(Screenshot grounding data)
··········

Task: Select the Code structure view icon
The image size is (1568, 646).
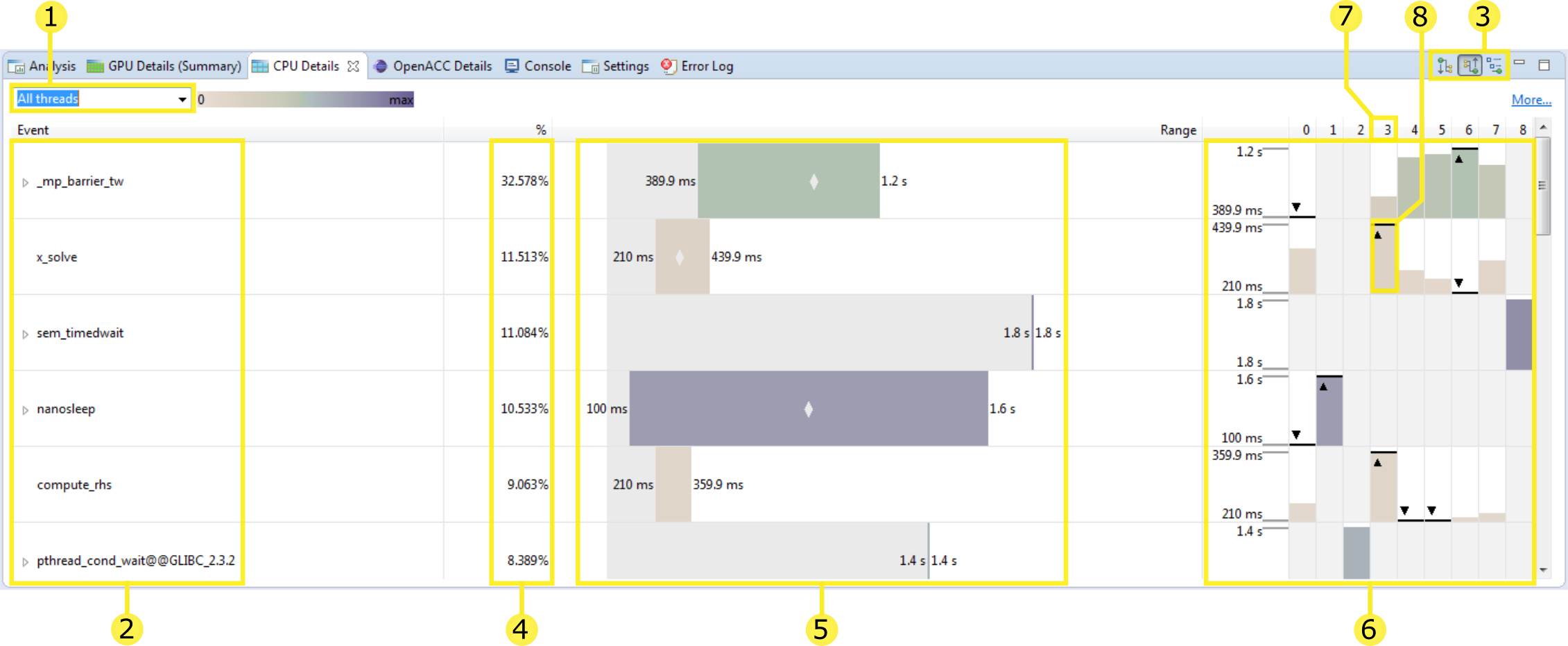Action: click(1494, 66)
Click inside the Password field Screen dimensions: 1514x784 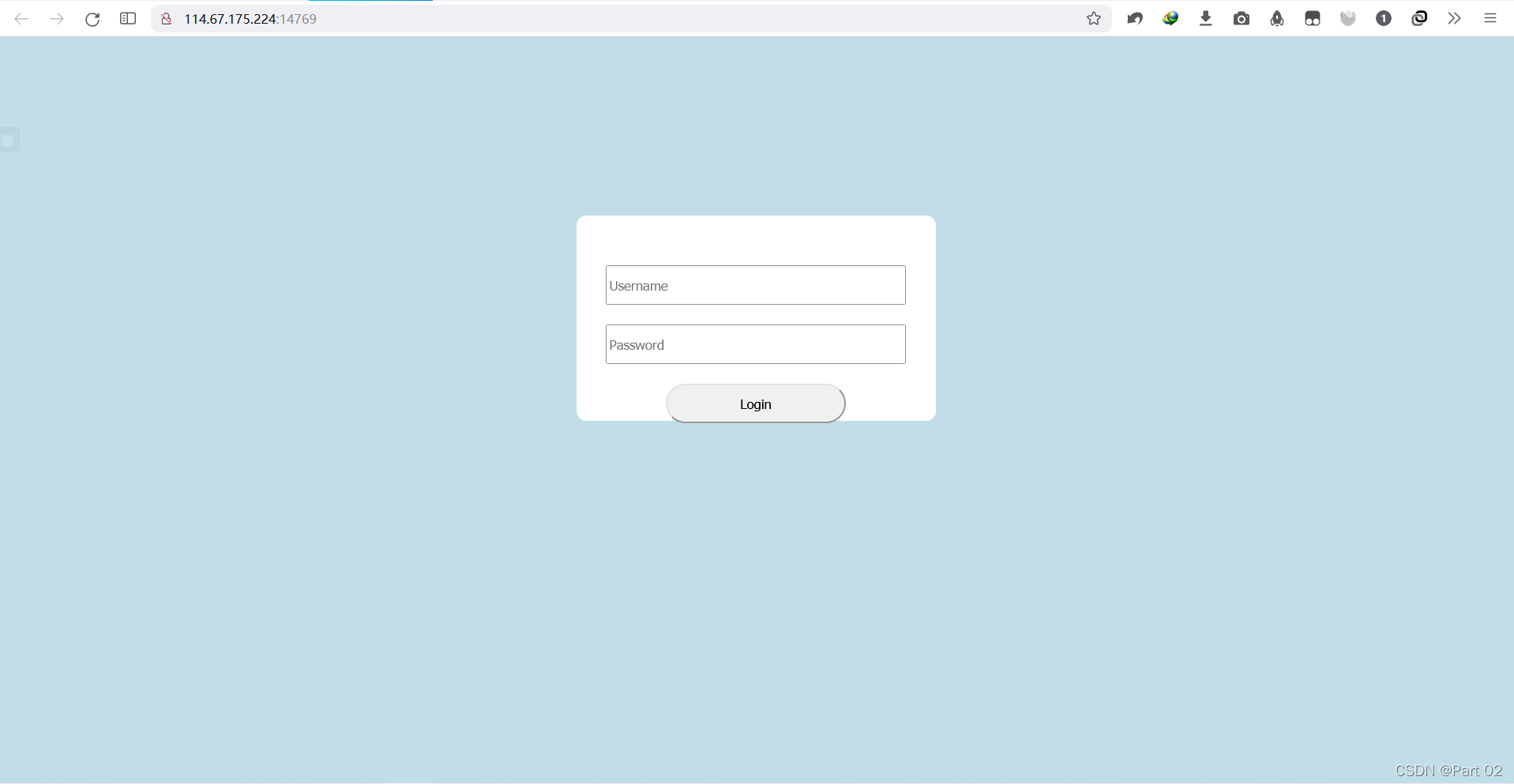click(754, 344)
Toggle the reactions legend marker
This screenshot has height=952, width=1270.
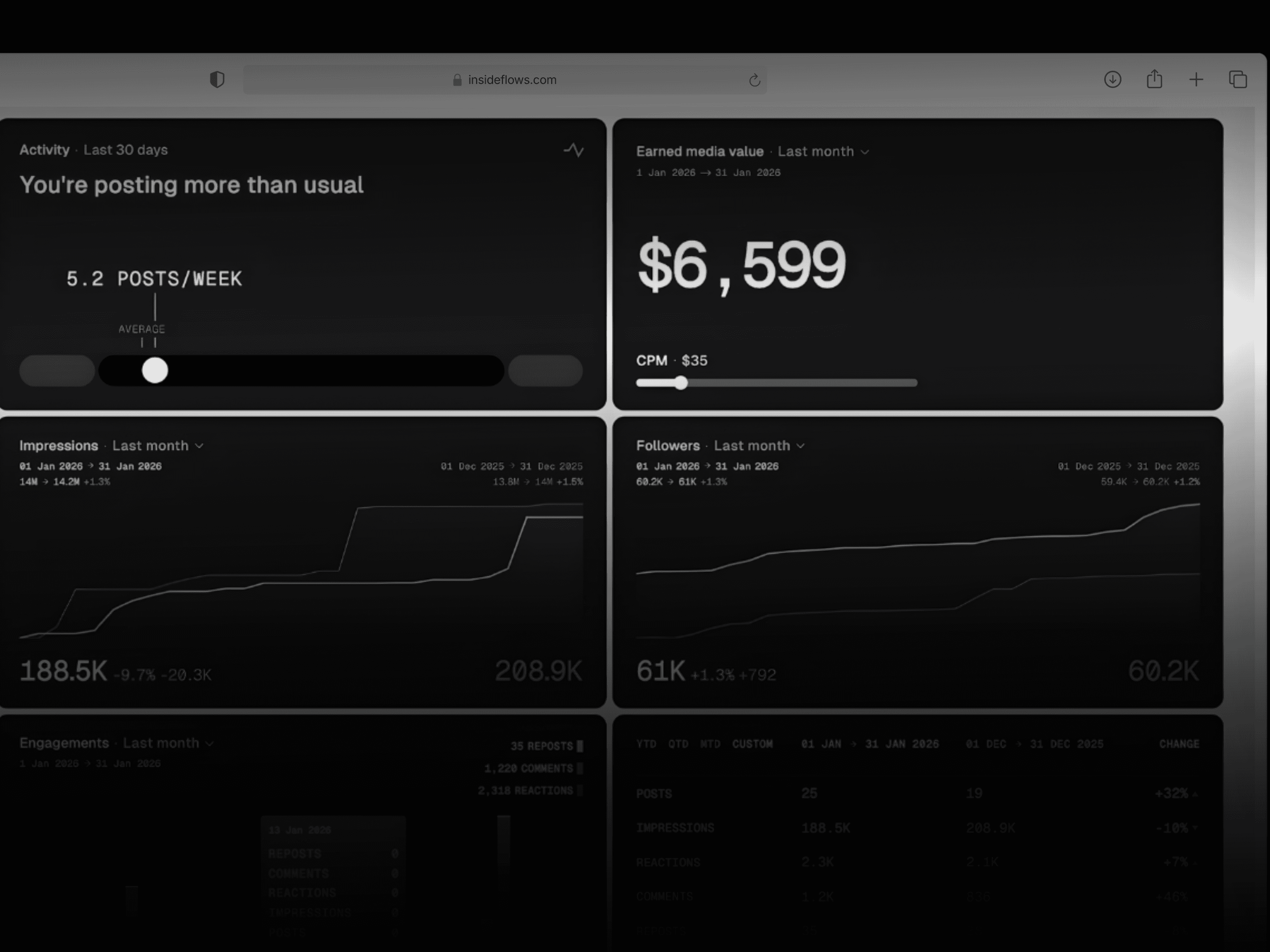click(x=580, y=791)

··········

TASK DIRECTIONS: From the line containing "Toggle the reactions legend marker" through the last line of the records, both included, output those lines exactly and nothing else; skip the pictures.

FINISHED EXERCISE:
Toggle the reactions legend marker
This screenshot has height=952, width=1270.
click(x=580, y=791)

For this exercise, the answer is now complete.